I think the biggest downside to this approach is simply that it needlessly tosses away information only to recreate it later. PyTorch’s approach to sparse tensors is through attributed types. MLIR’s approach to sparse tensors is through attributed types. It seems unwieldy and labor-intensive to have torch-mlir’s approach be to chuck the attributes out and attempt to recreate them from scratch.
Alternatives: parallel datatype
We could always create an entirely separate type for sparse tensors. This would give even more isolation from the existing code, but at the cost of an enormous amount of duplicated work. For instance, sparse tensors (and other “tensor-likes” discussed later) need all the same shape inference machinery that normal tensors do. The data layout doesn’t change the mathematical object. This would mean that whenever a change or fix goes in for dense tensors, a second parallel fix would need to be applied to the sparse type. Oh, and all operations would now need to be explicitly multiply-defined on both types. This approach seems infeasible to me, but I’m willing to be corrected.
Open questions
Exact vs. analogous attribute use
The sparse_tensor dialect has its own semantics defined in the MLIR builtin attributes. PyTorch has a slightly different set of semantics (and may change further). This isn’t a show-stopper, but it does raise the question of whether we should directly use the sparse encoding attribute at the torch-mlir level. I’ve not seen any concrete reason not to, but it feels like a defensive approach to have our own, even if it just directly wraps the underlying one. That way, if something changes later, we don’t have to back out a bunch of assumptions about identity. The downside is obviously some additional work and code to support.
Interaction with other layout options
PyTorch has support for regular sparse tensors via strided layout. MLIR’s sparse_tensor dialect doesn’t, but there’s been conversation on it. There’s no reason the proposed attribute couldn’t be extended to handle it, but it would require some thought as to what it would be lowered to.

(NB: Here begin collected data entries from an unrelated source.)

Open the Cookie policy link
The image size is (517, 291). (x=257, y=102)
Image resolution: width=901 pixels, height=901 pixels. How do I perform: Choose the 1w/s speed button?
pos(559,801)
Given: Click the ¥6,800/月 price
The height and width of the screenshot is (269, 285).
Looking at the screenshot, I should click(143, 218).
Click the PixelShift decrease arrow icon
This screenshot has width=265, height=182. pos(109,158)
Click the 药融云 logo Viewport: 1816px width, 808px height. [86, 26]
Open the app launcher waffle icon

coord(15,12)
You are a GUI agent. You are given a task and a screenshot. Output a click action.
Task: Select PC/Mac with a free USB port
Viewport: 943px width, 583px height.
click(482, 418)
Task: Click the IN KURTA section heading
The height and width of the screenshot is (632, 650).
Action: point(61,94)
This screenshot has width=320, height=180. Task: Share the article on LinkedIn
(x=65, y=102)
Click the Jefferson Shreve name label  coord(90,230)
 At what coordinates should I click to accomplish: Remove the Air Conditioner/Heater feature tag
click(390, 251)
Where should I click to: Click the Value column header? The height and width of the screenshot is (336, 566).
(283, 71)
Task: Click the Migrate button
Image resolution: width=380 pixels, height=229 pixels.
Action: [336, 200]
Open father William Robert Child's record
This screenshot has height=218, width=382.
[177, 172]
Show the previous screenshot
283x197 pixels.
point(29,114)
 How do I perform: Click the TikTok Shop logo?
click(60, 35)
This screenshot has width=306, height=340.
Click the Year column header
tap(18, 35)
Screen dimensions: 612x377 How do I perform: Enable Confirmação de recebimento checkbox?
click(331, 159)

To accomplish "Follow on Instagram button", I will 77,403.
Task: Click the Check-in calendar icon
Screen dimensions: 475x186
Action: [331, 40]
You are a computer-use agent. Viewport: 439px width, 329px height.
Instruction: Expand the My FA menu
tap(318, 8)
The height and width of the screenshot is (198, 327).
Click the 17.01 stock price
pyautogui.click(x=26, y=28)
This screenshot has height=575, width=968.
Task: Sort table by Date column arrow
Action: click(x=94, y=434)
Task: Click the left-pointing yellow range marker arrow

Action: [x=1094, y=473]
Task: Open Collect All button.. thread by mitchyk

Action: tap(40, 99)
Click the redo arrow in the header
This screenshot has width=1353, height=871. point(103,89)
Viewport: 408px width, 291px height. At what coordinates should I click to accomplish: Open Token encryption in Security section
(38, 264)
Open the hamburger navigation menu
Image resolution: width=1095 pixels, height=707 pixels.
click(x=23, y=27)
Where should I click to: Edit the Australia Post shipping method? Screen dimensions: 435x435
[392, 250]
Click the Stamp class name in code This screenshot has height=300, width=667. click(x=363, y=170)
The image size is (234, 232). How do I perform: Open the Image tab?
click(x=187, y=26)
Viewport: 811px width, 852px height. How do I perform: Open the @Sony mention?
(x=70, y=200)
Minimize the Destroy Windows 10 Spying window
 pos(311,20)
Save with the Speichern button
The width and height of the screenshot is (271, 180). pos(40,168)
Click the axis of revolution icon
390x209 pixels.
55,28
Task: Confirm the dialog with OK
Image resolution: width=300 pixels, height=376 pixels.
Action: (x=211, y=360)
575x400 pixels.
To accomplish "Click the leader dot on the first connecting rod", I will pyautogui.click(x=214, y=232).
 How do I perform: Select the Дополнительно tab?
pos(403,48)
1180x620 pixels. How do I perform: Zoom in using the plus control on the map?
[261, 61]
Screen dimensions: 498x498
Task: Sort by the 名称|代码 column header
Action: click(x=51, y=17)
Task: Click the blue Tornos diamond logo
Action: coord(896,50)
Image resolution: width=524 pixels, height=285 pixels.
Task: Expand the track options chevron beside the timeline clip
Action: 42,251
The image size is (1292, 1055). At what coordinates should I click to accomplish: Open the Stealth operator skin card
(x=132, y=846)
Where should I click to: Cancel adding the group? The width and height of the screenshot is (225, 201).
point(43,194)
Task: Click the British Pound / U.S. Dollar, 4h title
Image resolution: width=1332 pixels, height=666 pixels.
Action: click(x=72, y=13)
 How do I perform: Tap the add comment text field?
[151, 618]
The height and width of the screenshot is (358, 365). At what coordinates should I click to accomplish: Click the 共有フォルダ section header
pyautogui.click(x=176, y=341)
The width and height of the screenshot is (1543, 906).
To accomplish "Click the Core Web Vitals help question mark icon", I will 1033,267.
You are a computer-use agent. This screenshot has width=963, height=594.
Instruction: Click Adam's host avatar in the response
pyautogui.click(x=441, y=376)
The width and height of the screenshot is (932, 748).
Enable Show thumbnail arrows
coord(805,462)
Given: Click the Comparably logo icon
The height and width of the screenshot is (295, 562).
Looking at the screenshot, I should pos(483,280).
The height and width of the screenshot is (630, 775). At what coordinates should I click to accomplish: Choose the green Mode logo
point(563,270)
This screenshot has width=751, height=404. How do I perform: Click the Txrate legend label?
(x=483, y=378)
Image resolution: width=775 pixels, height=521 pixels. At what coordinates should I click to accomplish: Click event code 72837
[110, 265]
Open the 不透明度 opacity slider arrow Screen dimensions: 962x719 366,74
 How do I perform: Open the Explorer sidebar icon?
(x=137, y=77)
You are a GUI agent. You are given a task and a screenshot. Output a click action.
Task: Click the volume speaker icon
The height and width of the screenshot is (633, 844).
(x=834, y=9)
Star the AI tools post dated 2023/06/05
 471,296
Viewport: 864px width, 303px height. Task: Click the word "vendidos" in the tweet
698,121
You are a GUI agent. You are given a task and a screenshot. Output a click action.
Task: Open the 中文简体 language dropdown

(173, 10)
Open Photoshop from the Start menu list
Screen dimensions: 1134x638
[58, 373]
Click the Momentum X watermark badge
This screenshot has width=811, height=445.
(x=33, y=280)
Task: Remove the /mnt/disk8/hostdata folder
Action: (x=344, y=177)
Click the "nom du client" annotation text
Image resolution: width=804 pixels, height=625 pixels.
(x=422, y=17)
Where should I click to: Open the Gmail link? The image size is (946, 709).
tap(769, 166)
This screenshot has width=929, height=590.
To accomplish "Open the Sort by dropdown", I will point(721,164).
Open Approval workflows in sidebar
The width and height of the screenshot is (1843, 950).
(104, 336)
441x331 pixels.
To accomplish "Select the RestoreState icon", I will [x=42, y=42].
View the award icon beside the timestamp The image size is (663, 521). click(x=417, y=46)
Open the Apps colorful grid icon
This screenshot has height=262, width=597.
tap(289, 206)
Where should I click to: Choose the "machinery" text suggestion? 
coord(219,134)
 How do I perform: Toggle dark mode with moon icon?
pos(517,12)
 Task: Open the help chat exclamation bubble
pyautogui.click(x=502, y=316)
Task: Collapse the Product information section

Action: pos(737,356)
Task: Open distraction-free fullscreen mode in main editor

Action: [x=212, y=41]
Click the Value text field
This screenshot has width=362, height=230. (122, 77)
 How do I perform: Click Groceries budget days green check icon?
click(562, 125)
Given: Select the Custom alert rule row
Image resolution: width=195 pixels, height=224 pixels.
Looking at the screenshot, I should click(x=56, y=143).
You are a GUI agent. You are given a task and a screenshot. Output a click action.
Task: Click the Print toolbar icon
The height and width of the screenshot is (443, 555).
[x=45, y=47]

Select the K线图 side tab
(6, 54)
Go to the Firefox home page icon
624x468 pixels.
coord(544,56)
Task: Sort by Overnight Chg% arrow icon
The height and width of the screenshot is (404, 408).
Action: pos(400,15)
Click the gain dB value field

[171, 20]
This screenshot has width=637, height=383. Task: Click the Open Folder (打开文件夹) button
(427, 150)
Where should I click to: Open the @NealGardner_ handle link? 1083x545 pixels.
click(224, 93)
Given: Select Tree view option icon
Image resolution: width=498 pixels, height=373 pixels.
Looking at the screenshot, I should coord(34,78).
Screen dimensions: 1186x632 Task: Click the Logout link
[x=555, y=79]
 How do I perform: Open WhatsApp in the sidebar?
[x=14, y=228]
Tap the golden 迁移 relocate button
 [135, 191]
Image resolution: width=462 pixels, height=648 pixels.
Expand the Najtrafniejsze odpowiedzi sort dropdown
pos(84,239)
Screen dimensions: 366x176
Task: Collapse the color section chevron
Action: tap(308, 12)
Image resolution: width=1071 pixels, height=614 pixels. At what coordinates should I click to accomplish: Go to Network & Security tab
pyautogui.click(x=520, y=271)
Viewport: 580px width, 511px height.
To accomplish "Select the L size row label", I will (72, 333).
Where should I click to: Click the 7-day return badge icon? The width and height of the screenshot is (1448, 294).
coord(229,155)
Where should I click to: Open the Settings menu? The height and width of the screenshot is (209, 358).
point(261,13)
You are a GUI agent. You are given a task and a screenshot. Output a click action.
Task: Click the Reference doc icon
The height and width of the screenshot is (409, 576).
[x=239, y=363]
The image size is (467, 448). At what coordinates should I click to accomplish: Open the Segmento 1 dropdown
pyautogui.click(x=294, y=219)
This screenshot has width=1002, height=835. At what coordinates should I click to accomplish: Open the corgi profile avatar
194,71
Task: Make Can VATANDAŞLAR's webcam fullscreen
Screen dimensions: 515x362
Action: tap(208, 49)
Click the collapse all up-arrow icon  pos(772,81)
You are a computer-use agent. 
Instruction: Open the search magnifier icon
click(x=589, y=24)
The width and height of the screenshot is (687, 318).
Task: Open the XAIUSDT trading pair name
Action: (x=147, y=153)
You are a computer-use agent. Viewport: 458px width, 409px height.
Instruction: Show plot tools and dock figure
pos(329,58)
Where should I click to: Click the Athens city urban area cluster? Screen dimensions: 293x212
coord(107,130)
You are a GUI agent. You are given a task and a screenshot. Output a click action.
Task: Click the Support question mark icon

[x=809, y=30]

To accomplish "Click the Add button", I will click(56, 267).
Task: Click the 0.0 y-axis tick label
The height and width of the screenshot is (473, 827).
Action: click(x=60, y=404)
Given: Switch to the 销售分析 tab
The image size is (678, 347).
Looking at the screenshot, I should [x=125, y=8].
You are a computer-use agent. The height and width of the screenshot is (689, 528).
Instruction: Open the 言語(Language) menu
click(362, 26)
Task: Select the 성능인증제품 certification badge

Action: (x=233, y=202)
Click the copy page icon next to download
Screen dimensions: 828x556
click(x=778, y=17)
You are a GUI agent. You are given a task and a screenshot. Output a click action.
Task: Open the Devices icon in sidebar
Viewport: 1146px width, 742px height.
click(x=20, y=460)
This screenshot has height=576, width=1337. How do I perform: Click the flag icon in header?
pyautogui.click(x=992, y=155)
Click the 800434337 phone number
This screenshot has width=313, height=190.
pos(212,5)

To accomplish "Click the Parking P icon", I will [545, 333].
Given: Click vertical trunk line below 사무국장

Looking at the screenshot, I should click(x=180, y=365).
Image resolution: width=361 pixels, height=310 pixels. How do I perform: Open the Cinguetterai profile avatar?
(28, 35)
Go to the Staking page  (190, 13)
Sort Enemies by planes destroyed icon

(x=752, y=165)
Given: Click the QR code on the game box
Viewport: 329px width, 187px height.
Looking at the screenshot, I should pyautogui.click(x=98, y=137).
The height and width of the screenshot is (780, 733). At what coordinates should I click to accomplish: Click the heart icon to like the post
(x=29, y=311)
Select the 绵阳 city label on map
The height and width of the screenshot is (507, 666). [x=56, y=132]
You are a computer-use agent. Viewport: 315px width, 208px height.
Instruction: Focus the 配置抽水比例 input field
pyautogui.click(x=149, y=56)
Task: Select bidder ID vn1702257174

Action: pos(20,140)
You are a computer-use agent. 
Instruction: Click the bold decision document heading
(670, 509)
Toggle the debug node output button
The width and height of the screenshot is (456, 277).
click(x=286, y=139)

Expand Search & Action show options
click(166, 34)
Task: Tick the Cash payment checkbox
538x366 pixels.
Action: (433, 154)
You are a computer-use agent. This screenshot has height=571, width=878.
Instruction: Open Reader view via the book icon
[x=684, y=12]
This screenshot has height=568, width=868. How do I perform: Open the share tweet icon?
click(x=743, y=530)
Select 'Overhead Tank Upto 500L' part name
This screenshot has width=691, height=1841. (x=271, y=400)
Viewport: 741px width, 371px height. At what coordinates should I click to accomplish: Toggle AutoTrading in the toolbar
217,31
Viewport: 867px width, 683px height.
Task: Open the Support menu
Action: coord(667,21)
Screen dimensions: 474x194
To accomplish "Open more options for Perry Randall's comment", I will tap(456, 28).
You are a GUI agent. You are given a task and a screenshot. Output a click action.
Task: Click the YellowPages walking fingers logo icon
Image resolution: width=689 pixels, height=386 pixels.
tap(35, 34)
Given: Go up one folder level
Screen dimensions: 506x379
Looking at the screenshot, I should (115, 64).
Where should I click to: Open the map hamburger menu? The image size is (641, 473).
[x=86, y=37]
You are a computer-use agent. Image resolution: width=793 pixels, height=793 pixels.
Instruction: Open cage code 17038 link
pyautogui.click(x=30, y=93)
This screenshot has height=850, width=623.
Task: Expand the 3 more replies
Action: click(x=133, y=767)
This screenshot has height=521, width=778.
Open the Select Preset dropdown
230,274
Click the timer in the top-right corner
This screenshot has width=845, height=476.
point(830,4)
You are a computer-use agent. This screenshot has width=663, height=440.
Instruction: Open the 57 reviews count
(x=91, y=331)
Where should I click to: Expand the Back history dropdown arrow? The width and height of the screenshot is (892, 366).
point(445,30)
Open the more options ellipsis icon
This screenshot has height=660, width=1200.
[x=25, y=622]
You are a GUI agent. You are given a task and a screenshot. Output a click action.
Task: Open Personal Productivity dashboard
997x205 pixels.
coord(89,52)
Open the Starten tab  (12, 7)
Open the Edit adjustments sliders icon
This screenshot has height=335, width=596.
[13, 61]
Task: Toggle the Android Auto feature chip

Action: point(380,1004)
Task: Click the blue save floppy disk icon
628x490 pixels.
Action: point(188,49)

A discussion on “tensor-likes”
This is a bit off-topic, but since it hits on some of the topics in this proposal, I thought I’d bring it up here anyways.
PyTorch tensors are not particularly extensible. There is no current or planned support for subclassing and inheritence in torchscript, and tensors are given special treatment and handling in much of PyTorch. For some vendors and users, it’s desirable to create an object that behaves a lot like a tensor, but for the reasons above, isn’t a tensor. I think torch-mlir is actually in a unique position to enable that.
PyTorch provides a mechanism to extend its functionality via custom classes. These end up being represented as opaque managed pointers which we have some support for in torch-mlir. There’s actually nothing that prevents us from generating real tensors from these objects. That would actually open up a whole new path for developers to allow tensor pseudo-inheritence by crafting an opaque custom class and providing a torch translation.
For my personal agenda, the use case is fairly obvious: providing a tensor-like that supports arbitrary TACO-style sparse encoding would expose the full power of the MLIR sparse tensor infrastructure to PyTorch users (instead of just the PyTorch beta COO and CSR layouts).
But this also might provides something like type extensibility for torch-mlir for platform-specific tensor representations. For instance, some hardware provides elaborate compression and storage layouts, which would now have a less-terrifying path to support.